Durante a Segunda Guerra Mundial, ou logo após, apareceu uma curiosa religião entre as populações de certas ilhas do Pacífico. Durante o confronto com o Japão, os americanos haviam usado algumas ilhas como bases, construindo pistas de pouso, torres de comunicação e pousado ali aviões repletos de “maravilhas” como lanternas, baterias elétricas, alimentos processados.
Depois que os militares foram embora, algumas populações nativas passaram a erguer simulacros de torres e a abrir pistas de pouso precárias, para tentar atrair magicamente do céu os aeroplanos contendo a “carga” que tamanha impressão havia causado. Essa forma peculiar de culto religioso acabou sendo chamada de “cargo cult”.
Joanna Helmuth , Gil D. Rabinovici e Bruce L. Miller, em artigo publicado no periódico médico JAMA, em 12 de janeiro deste ano, usam o termo “cargo cult” para o que eles chamam de “pseudomedicina”: são estudos, até publicados, que parecem ciência, mas não são.
Só usam o formal de artigos científicos, mas ao invés de estudos duplo cegos randomizados usam “testimonials” (depoimentos pessoais), não têm grupo controle – e dão razões que fingem ser éticas para a ausência do grupo controle.
Se este suplemento alimentar ou estes remédios alternativos são tão bons, já que há testemunhos (que possivelmente não são inventados, são verdadeiros, graças ao fenômeno placebo) da sua eficiência, não seria ético deixar pessoas do grupo controle sem estas maravilhas...

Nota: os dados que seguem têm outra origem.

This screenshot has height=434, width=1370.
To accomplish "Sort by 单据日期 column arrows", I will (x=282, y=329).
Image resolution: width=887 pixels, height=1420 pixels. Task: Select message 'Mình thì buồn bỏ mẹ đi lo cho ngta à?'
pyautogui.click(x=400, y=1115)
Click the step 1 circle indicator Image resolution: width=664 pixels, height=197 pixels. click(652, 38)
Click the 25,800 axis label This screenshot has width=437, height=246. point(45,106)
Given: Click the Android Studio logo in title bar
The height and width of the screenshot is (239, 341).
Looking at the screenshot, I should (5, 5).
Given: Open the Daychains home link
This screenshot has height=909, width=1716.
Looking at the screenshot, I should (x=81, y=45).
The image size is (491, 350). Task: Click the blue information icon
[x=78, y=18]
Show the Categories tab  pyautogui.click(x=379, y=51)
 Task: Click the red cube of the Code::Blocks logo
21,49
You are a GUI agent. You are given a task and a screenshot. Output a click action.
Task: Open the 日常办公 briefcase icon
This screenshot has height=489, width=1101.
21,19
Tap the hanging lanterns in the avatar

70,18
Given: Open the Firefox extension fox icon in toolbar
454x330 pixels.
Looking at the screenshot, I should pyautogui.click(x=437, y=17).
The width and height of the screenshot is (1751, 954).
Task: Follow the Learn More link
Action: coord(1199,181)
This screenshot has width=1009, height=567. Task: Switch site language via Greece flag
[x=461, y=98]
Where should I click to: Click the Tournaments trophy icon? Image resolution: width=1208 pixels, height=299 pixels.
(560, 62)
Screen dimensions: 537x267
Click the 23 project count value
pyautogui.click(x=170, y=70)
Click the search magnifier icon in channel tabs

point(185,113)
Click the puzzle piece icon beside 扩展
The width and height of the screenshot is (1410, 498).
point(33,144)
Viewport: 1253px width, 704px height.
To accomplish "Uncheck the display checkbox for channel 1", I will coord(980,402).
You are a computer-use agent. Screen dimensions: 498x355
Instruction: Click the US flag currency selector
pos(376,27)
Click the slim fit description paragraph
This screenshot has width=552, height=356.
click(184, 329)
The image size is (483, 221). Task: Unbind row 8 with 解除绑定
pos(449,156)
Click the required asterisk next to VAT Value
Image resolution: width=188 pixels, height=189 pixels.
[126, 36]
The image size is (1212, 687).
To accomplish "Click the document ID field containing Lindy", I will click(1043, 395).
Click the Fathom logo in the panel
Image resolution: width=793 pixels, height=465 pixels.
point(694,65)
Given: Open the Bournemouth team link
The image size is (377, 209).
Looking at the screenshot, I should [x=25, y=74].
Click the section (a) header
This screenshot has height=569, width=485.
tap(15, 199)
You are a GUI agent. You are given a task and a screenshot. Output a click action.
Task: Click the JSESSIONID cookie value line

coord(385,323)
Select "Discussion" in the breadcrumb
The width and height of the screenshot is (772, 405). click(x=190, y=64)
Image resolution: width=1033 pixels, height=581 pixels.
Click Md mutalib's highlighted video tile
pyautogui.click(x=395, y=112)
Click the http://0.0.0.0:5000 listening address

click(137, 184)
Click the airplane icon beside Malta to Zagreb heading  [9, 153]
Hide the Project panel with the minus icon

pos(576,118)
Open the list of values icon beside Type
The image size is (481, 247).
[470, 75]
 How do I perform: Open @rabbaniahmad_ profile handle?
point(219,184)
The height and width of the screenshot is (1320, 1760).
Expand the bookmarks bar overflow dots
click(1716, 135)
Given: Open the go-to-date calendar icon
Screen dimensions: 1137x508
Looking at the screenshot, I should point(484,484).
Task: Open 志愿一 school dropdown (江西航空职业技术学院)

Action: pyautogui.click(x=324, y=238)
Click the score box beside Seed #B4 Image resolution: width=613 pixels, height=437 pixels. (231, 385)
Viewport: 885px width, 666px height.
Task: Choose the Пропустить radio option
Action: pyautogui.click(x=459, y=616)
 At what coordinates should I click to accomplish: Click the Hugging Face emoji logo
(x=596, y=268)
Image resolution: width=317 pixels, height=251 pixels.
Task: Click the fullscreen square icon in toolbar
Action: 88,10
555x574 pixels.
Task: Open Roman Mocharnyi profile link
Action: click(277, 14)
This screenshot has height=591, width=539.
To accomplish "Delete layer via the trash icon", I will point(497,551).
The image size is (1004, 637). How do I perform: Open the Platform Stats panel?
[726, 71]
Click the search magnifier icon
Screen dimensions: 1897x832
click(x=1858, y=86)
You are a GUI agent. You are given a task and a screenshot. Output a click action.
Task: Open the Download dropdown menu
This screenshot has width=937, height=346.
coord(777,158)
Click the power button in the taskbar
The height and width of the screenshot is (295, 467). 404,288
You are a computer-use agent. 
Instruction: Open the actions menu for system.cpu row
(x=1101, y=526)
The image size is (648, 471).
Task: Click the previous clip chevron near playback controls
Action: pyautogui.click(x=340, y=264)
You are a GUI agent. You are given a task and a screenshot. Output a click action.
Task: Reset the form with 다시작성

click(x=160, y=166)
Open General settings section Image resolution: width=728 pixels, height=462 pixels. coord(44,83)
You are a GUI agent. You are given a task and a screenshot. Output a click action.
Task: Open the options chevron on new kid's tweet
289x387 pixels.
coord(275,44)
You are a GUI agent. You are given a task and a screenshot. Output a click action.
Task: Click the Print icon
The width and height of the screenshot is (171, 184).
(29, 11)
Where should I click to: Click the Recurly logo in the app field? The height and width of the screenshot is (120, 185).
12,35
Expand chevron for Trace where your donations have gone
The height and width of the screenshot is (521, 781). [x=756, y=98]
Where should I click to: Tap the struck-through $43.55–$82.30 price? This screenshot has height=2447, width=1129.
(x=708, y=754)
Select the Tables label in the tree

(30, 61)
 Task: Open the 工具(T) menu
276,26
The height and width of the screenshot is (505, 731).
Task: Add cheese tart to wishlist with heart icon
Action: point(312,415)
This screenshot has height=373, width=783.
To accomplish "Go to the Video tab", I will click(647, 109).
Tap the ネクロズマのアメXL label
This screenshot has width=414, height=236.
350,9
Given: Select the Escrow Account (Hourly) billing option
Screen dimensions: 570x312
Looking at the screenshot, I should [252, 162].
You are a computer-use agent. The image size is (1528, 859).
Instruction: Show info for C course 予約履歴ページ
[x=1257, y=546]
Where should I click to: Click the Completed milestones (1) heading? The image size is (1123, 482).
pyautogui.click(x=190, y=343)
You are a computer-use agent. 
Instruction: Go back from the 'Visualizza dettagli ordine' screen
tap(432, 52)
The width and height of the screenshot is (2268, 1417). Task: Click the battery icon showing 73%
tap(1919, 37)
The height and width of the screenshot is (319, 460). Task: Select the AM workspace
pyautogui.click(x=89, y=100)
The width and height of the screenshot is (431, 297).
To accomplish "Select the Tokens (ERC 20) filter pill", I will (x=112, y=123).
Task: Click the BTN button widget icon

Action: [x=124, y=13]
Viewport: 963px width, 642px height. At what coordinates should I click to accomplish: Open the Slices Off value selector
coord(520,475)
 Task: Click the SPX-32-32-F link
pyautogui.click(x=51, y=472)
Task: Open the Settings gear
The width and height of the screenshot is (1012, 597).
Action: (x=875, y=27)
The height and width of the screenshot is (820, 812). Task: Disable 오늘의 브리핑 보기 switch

Alguns argumentariam que muitas destas práticas não fazem mal – o que é discutível. Existem estudos sérios mostrando que alguns suplementos fazem mal, sim, isto mesmo quando são devidamente produzidos. Nos Estados Unidos, e mesmo por aqui, o que é batizado de suplemento nutricional e muitos medicamentos ditos “naturais” e outros alternativos não passam pela avaliação da FDA ou da Anvisa – e nem se submetem a estas instituições, porque elas exigem que se definam as toxicidades e a eficiência de cada droga que aprovam.
Alguns médicos compactuam com o uso destas coisas, mas não deveriam. Primeiro, porque eles custam: nunca vi medicina alternativa gratuita...nem suplementos idem...Portanto, há exploração da credulidade humana, frequentemente em pessoas já fragilizadas pela doença.
Segundo, porque nem sempre medicamentos alternativos são sem ação colateral – tais medicamentos são produzidos sabe-se lá onde e como, e o que está dentro deles é outra caixa preta – nem sempre o que consta da bula, quando a bula existe, é o que está nas pílulas...
Pior ainda, quando há interesse financeiro de quem prescreve, para que o paciente consuma tais ou quais suplementos ou produtos naturais ou seja direcionado a farmácias naturalísticas. Isto chega na fronteira da sacanagem...
Como evitar este tipo de coisa ? Com educação dos pacientes, com interação mais prolongada ( consulta de 15 minutos, como a que muitos convênios obrigam a praticar, não são adequadas a uma educação melhor do paciente). É preciso perguntar aos pacientes se eles não estão usando alguma mezinha* – em doenças graves, ouso dizer que mais da metade usa.
É preciso explicar o que é cientificamente documentado e o que não só não é, como nunca vai ser. E se ainda assim o seu paciente quiser usar alguma coisa deste tipo, paciência, mas pelo menos ele foi informado. Na verdade, o fundamental é minorar a falta de conhecimento científico da nossa população.
E não é só nossa: afinal nos Estados Unidos ainda existem criacionistas – mais que aqui – e gente que considera a vacinação um erro, induzido por multinacionais e outras teorias conspiratórias, e com isso consegue fazer com que doenças já muito bem controladas retornem, caso do sarampo.
Temo que precisemos esperar mais algumas gerações para que o conhecimento científico de fato se dissemine por toda a população: nosso atual sistema de ensino não me anima neste sentido.